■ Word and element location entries
------------------------------------------------------------

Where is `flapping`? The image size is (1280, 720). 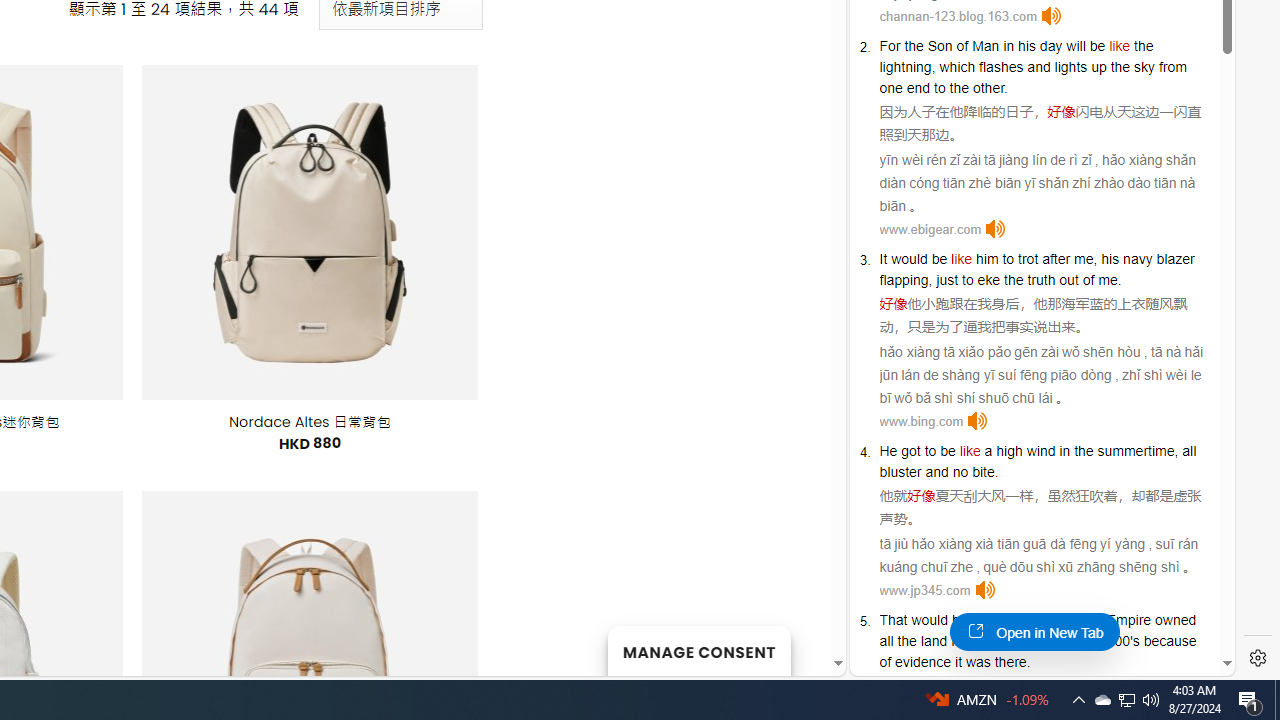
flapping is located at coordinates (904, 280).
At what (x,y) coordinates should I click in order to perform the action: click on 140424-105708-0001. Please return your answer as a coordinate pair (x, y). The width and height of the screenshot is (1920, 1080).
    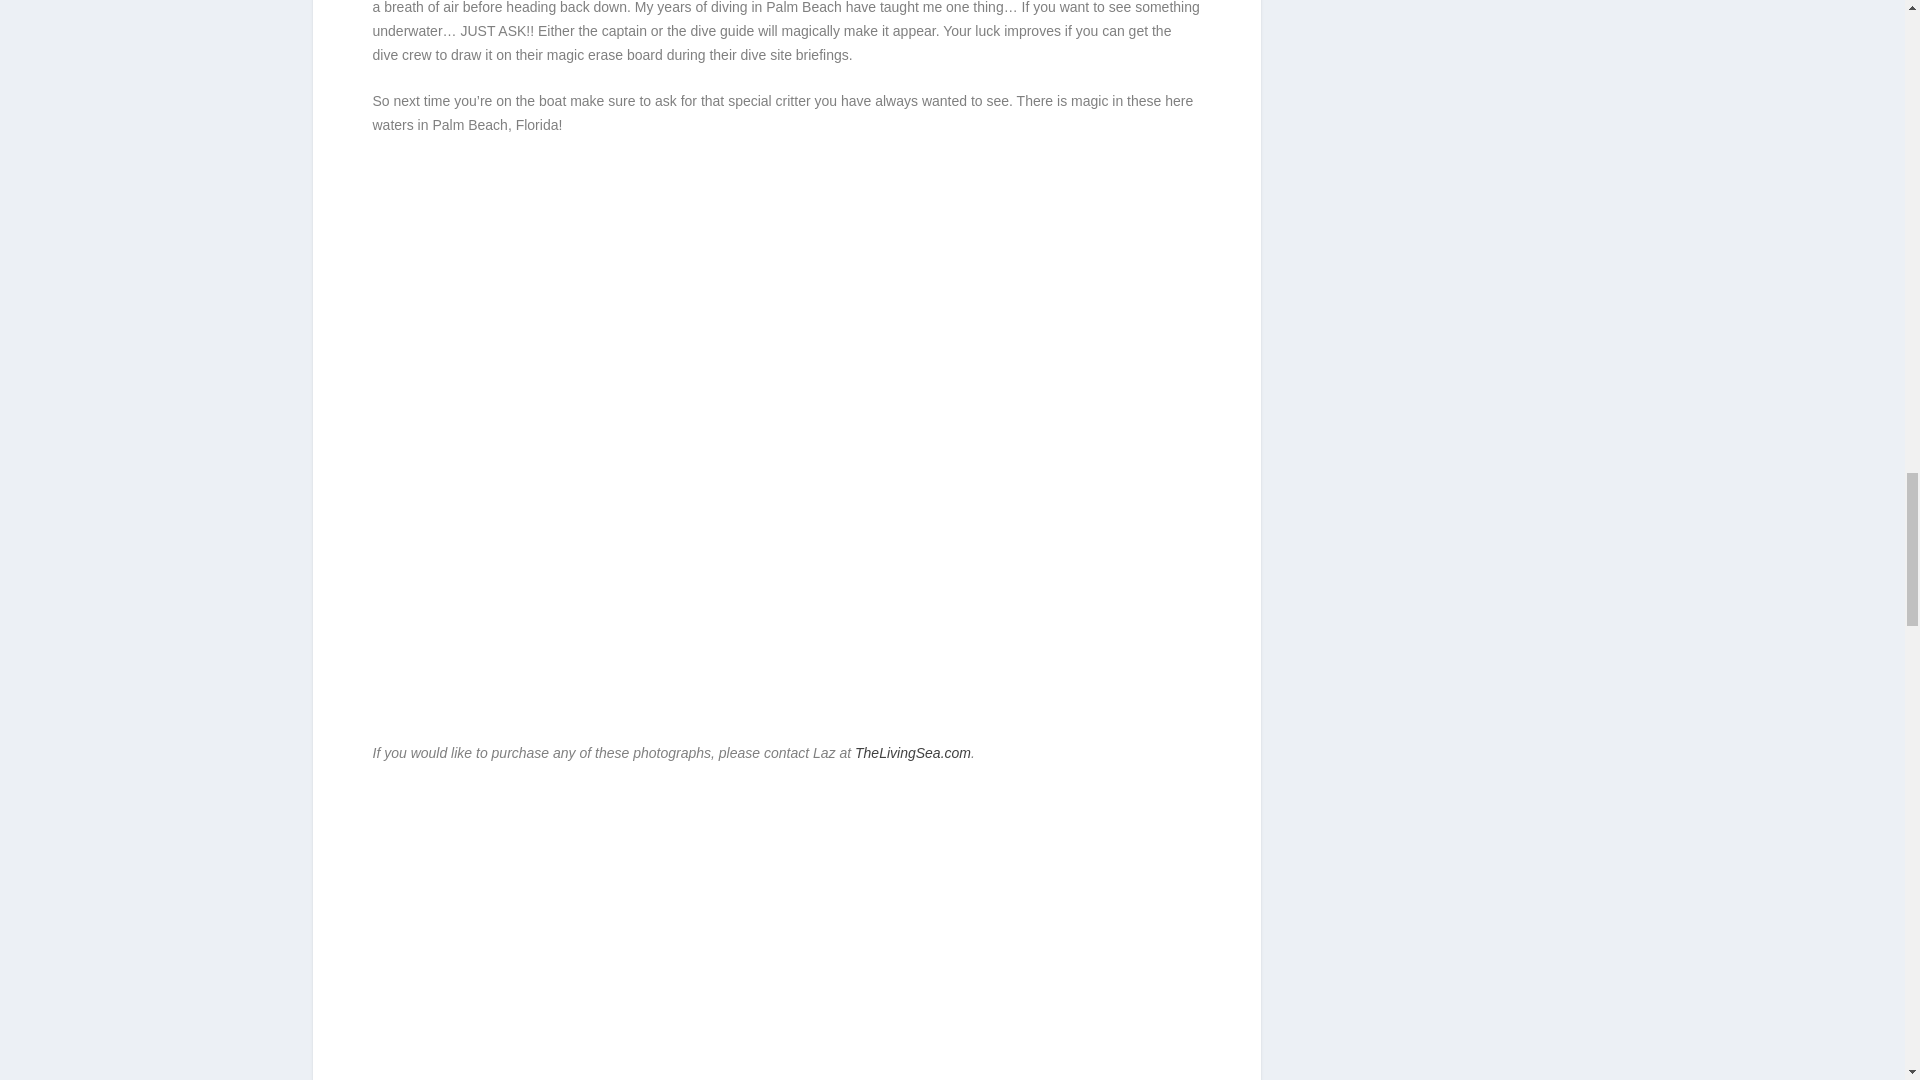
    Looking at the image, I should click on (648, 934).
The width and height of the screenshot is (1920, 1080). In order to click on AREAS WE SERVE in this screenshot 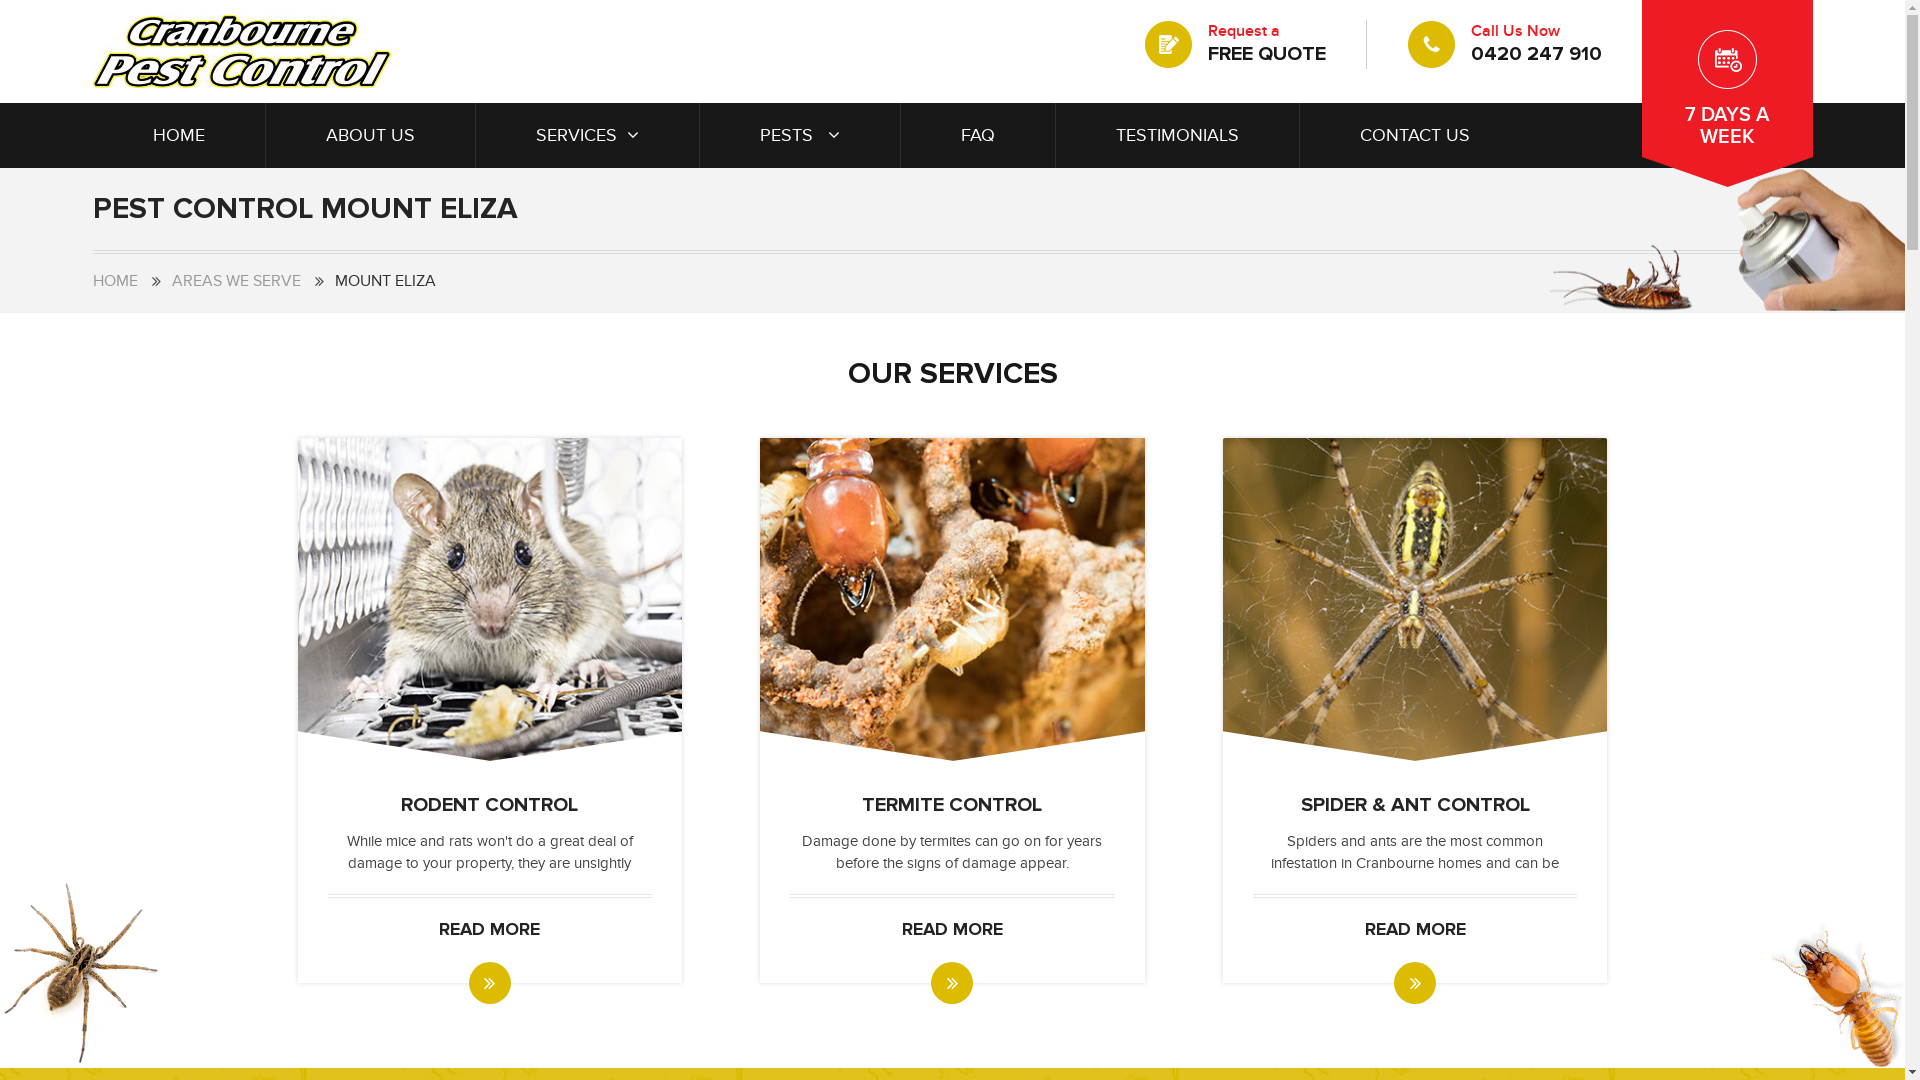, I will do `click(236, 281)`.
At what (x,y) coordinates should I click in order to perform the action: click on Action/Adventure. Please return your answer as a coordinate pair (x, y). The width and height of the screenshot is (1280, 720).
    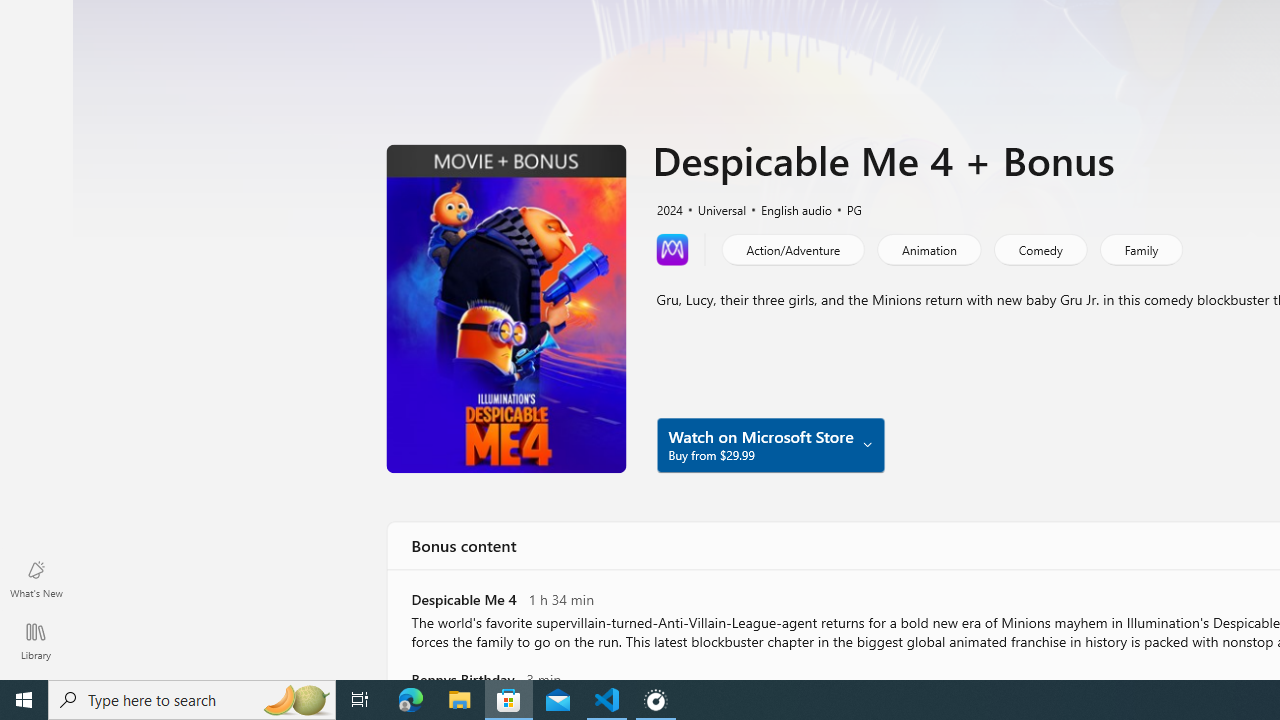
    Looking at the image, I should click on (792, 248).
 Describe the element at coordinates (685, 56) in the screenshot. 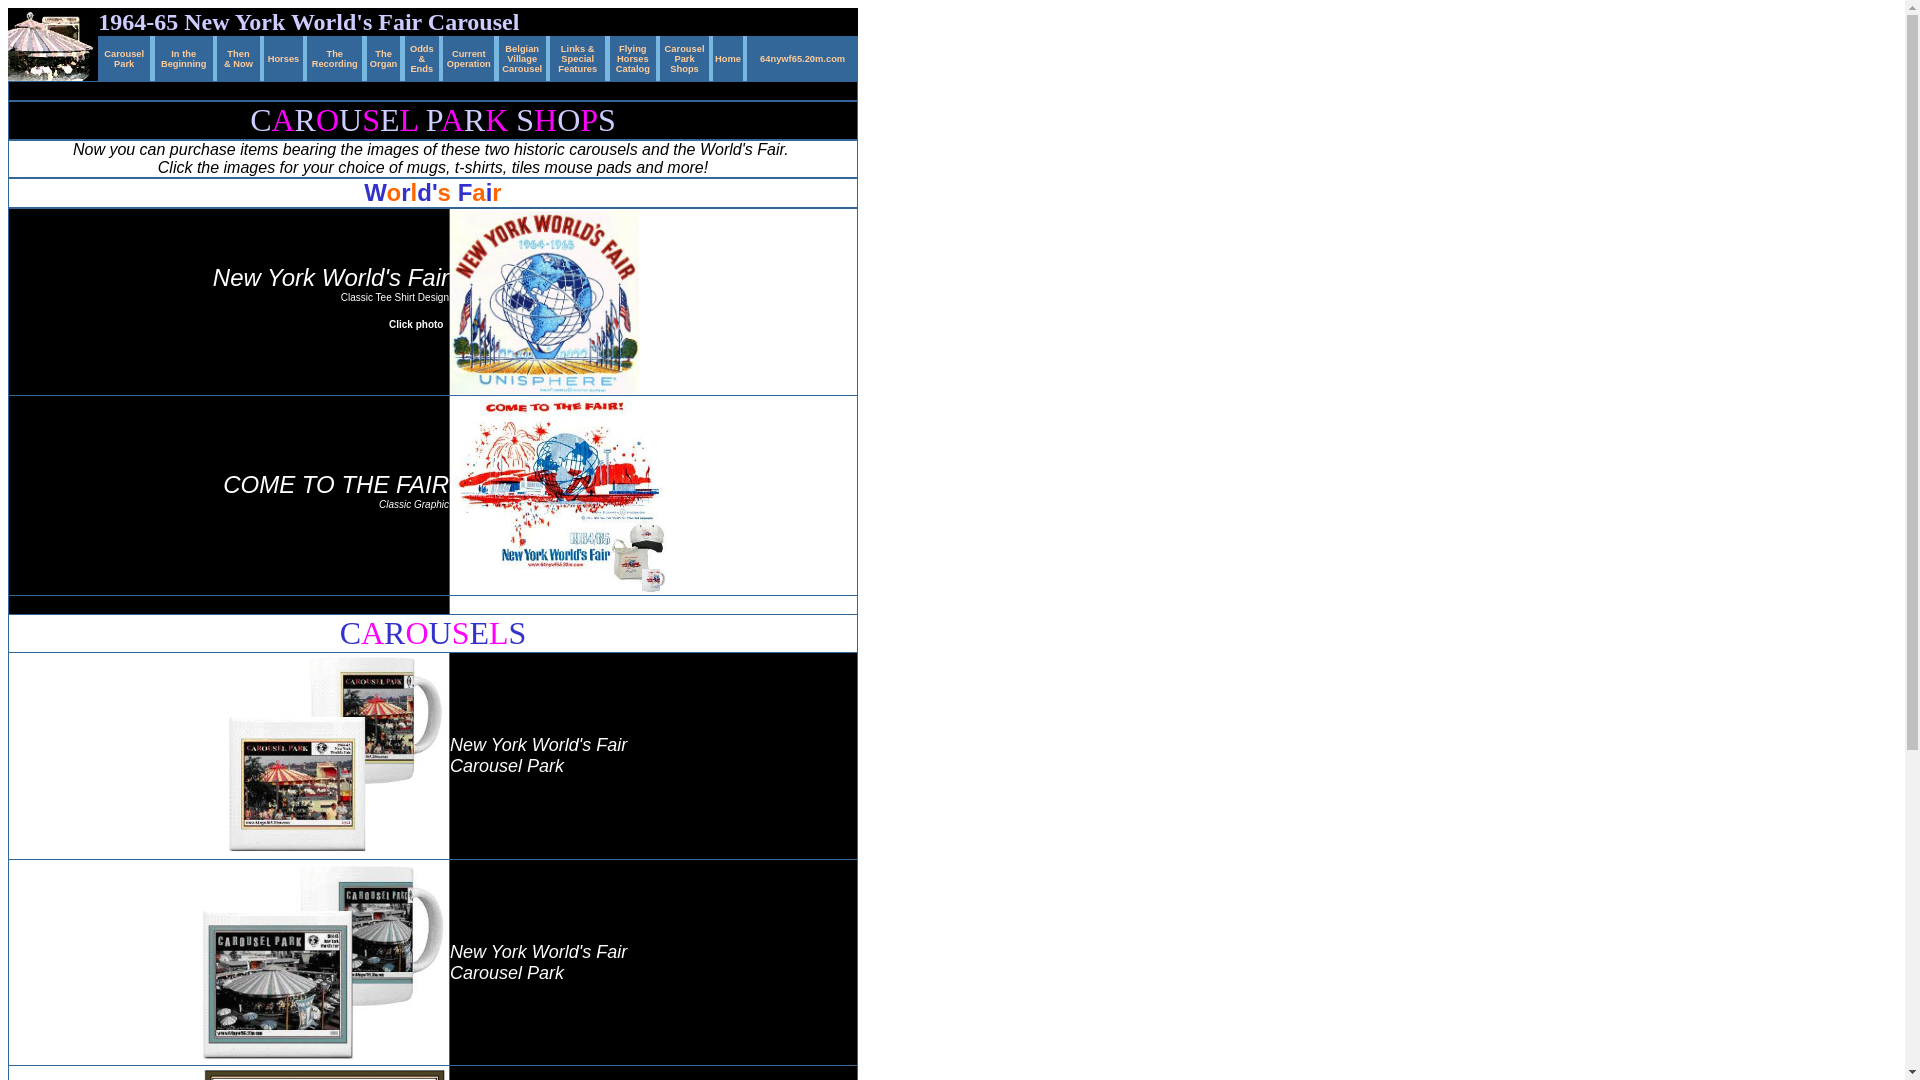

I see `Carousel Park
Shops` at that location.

------------------------------------------------------------

■ Directions for this task
Please write out the entries verbatim, beginning at the line that contains "Describe the element" and stopping after the last line of the entries. Omit the pictures from your copy.

■ The completed task
 Describe the element at coordinates (685, 56) in the screenshot. 

I see `Carousel Park
Shops` at that location.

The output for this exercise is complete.